Indicado justamente para pessoas que, por problemas hereditários, contam com o nível de LDL elevado ou artérias obstruídas, o Rapatha é o segundo remédio injetável do gênero. Uma pesquisa aponta que pacientes que usaram o medicamento por 12 semanas tiveram uma redução de 60% no nível de LDL.

Os problemas estão em alguns efeitos colaterais, que podem causar infecções respiratórias, gripe, dores ou até hematomas no local da aplicação.

 3- Planta “Quina do mato”

Estudo da Universidade Federal de Viçosa comprova, junto a diversas pesquisas, a eficácia da casca da árvore conhecida como Quina do Mato na cura de problemas no fígado, pulmão, pele e até câncer no intestino.

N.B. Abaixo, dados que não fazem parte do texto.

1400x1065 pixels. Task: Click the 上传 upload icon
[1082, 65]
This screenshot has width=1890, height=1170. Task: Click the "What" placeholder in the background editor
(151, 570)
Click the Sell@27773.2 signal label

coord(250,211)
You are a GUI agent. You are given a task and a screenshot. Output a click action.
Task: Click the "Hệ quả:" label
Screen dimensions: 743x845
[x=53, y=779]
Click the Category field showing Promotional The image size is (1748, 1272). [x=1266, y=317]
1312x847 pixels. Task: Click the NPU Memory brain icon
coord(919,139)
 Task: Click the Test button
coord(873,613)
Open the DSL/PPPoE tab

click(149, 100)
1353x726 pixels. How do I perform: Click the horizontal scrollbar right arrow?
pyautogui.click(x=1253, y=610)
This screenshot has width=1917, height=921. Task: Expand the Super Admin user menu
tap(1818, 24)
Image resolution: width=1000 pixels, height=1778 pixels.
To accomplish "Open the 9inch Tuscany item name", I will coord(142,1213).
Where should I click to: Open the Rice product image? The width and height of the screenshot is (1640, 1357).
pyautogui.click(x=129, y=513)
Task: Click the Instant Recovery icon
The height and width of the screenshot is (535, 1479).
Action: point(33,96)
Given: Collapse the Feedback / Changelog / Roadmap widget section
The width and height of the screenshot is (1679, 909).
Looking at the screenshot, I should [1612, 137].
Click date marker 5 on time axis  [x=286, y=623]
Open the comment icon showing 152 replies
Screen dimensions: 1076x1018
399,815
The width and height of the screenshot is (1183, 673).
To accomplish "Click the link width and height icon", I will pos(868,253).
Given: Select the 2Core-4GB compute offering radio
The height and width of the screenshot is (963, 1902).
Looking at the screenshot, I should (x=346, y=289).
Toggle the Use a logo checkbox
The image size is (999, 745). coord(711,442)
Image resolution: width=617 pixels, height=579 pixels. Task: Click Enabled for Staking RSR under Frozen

A pesquisa partiu da busca de respostas sobre remédios usados na sabedoria popular. Dizia-se que a Quina do Mato contribuía para problemas digestivos e cicatrização de feridas difíceis. A Bathysa cuspidata – nome científico da espécie, foi testada botanicamente através de extratos vegetais aplicados em animais.

Apesar da comprovação, os pesquisadores afirmam a importância de seguir recomendações médicas e que os estudos continuarão para que a Quina de Mato venha a ser comercializada de forma regulamentada.